Giano Academy teaching gig

I’m not quite as cool as the fire guy in the picture, but almost, perhaps. This week brings in the last sessions of the five-session courses I’m teaching for Giano Academy (see the banner item at the top right). This time it was two sections of the same course, “Introduction to Design.”

For whatever reason, coolness or who knows, I’m now scheduled for a new round of courses, beginning two weeks from now. I made a little video to share what they’re about and what they’re for.

These courses are open to anyone, at any location – you don’t have to be registered in any way with an Italian institution, or a citizen of Italy or the EU, or anything. You deal directly with the Academy for the tuition.

So … (I’m bad at spitting this kind of thing out), I’m recruiting. If you click on that banner, you go to the course list, and you click on one of mine. It would have to be Introduction to Design because I’m designating that as the prerequisite to the others. That one begins Wednesday, February 24, for five weekly two-hour meetings.

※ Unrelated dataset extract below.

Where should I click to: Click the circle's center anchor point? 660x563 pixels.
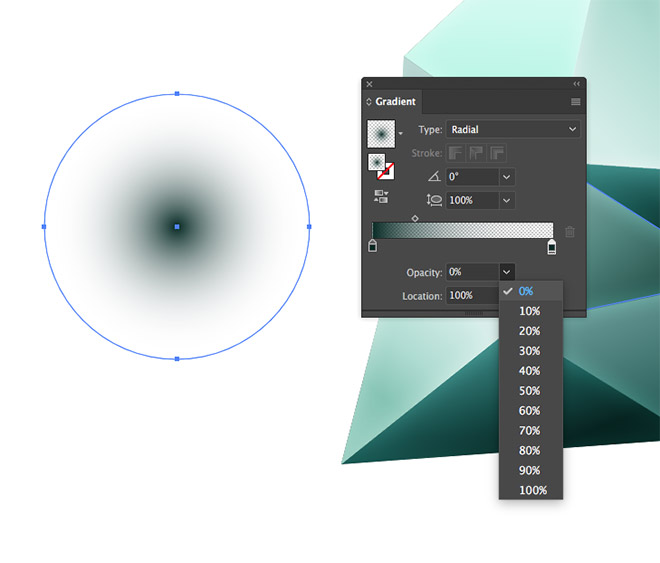(177, 227)
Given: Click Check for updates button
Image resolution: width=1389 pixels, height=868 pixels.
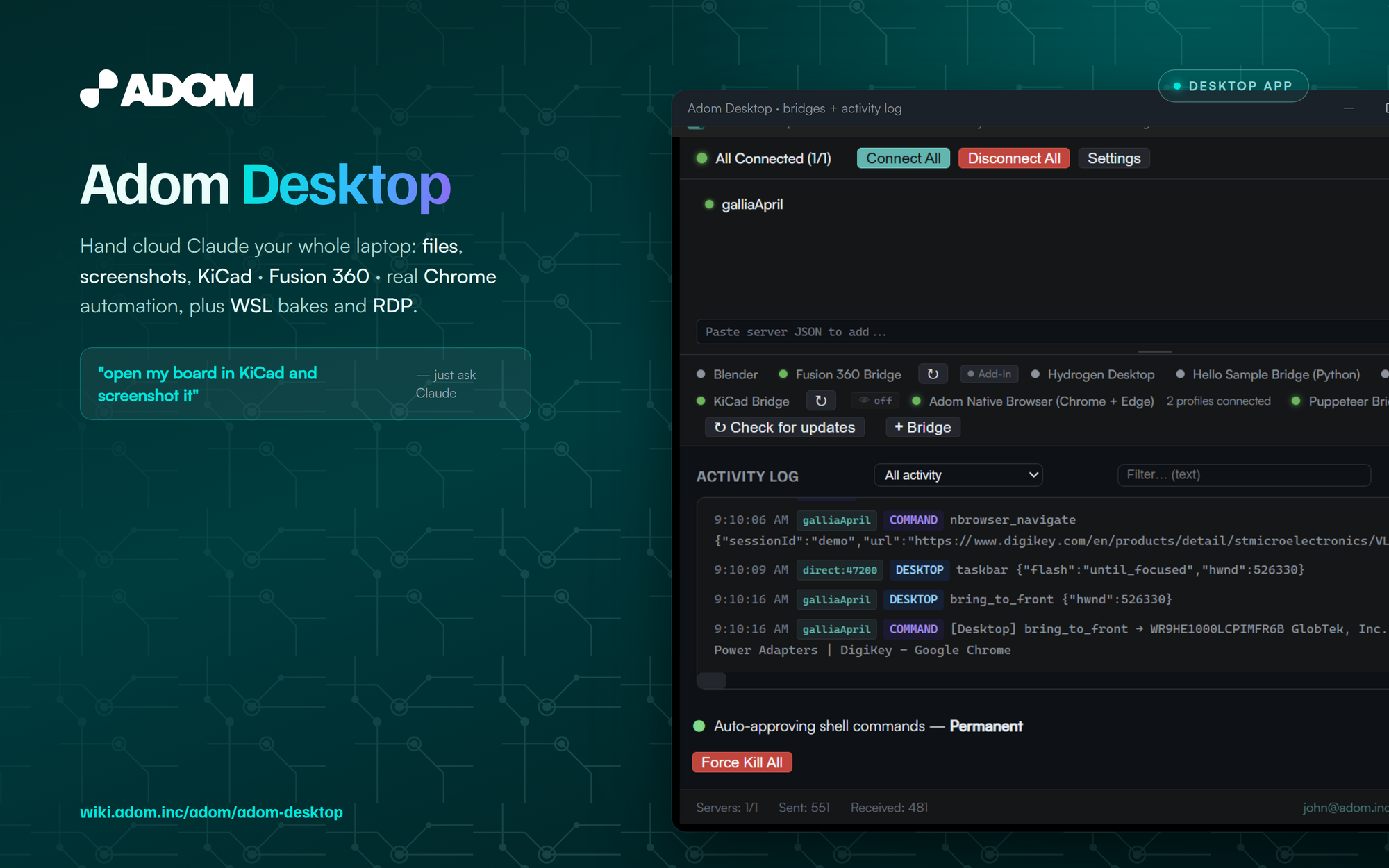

If you’ve been active here at Adept Play, you have probably run into one or more of the main concepts I’m presenting in that class. However, modestly, I claim that I have finally managed to nail some effective pedagogy for these things, including activities and exercises, and also to keep the focus on design. And it would be pretty great to bring any expandable topic from a class interaction right back here to Seminar.

Check out the video, ask any questions.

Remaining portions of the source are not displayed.